Afflux de capitaux vers les valeurs liées à l’IA
SBG, de son côté, attire des capitaux en raison de sa réputation de figure emblématique de l’IA, un domaine dont les investissements accélèrent dans le monde. Le cours de l’action a quadruplé au cours de l’année écoulée. L’écart de capitalisation avec Toyota avait atteint son niveau le plus important en mars 2024, à environ 50 000 milliards de yens, mais le bond du titre SBG depuis lors a inversé la tendance.
Cette évolution s’explique par les attentes suscitées par l’IA, entrée dans une phase de diffusion plus large. Le marché se concentre sur OpenAI, dans lequel SBG a investi des montants considérables, ainsi que sur sa filiale britannique Arm Holdings, grand nom de la conception de semi-conducteurs. Les spéculations autour d’une introduction en Bourse d’OpenAI se multiplient, et le marché estime largement que la valeur des actifs détenus par SBG pourrait encore augmenter. Certaines estimations évaluent OpenAI à 1 000 milliards de dollars, soit environ 160 000 milliards de yens. Selon SBG, le nombre hebdomadaire d’utilisateurs actifs de l’entreprise atteint 15% des internautes mondiaux.
Arm est également considérée comme un catalyseur boursier. Son action a progressé portée par l’essor de la demande mondiale de semi-conducteurs. Avec la montée en puissance du ‘raisonnement’ des IA, qui répondent aux questions des utilisateurs, et de l’‘IA agentique’, capable d’agir de manière autonome, la demande pour les CPU conçus par Arm, les unités centrales de traitement, se renforce.

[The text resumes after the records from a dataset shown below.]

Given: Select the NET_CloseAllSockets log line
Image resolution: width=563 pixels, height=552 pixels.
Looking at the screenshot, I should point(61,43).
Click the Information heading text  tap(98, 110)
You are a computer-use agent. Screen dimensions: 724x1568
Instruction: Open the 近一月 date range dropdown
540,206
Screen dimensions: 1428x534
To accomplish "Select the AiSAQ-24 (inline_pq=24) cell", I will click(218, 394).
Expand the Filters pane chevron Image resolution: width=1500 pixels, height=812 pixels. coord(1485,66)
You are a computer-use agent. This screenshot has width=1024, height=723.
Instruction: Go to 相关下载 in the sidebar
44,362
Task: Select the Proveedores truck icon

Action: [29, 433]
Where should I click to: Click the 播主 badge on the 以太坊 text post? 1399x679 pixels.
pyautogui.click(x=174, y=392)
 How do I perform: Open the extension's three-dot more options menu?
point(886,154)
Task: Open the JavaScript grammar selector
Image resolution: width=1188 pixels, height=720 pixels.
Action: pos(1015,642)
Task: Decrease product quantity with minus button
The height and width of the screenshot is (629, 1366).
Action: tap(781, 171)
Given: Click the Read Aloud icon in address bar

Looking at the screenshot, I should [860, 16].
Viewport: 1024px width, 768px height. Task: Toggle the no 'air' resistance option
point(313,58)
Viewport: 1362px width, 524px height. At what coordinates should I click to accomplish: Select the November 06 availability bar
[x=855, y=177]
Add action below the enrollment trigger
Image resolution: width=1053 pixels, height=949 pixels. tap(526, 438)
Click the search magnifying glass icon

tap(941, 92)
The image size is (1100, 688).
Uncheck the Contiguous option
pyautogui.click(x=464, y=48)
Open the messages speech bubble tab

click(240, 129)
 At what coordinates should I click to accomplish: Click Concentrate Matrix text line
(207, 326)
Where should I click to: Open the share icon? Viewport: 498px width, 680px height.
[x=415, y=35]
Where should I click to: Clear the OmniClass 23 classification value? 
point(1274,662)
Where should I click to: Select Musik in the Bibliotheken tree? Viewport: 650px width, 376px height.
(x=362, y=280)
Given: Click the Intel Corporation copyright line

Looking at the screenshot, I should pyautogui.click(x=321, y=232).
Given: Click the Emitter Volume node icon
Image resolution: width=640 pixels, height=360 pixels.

Le rapport de force sur le marché actions japonais
Les premières places en matière de capitalisation ont reflété, à chaque époque, la structure industrielle du pays. Au début des années 2000, NTT DoCoMo occupait la première place. Son service d’accès à Internet pour téléphones mobiles ‘i-mode’ dominait le marché japonais et symbolisait les débuts de l’Internet dans l’archipel, avant l’arrivée du smartphone.
Toyota, devenu numéro un après l’éclatement de la bulle Internet, a mené l’internationalisation du Japon. Le groupe a développé sa production locale à l’étranger, principalement en Amérique du Nord, et en 2007 il a dépassé Ford Motor aux États-Unis en termes de ventes, prenant la deuxième place. En poussant très loin la localisation des ventes et du développement, le constructeur a bâti sa position de premier constructeur automobile mondial.
Le fait que SBG ait dépassé Toyota est perçu comme le signe d’une entrée à part entière dans l’ère de l’IA. Les flux de capitaux se dirigent vers les entreprises susceptibles de bénéficier de l’IA.
Le bénéfice net de Kioxia Holdings, active dans les semi-conducteurs mémoire pour centres de données, devrait être multiplié par 48 sur la période avril-juin, à 869 milliards de yens. Sa capitalisation boursière a dépassé celle de Mitsubishi UFJ Financial Group. Parmi les 10 premières capitalisations figurent également Tokyo Electron, fabricant d’équipements de production de semi-conducteurs, qui devance Hitachi, soutenu par l’augmentation de la demande d’équipements de transmission et de distribution d’électricité liée aux centres de données.
Les entreprises japonaises liées à l’IA gagnent en élan, tant dans leurs résultats que dans leurs cours, mais l’écart reste important avec les géants mondiaux de la tech. La capitalisation boursière du géant américain Nvidia, au cœur des semi-conducteurs pour l’IA, atteint environ 5 100 milliards de dollars, soit environ 820 000 milliards de yens, ce qui en fait la première capitalisation mondiale devant Microsoft et Alphabet.
En Asie aussi, Taiwan Semiconductor Manufacturing Co. (TSMC), premier fondeur mondial de semi-conducteurs, et le sud-coréen Samsung Electronics, grand nom des mémoires, renforcent leur présence. Pour que les groupes japonais gagnent en visibilité à l’échelle mondiale sans disparaître dans l’ombre, des investissements actifs dans l’IA sont indispensables.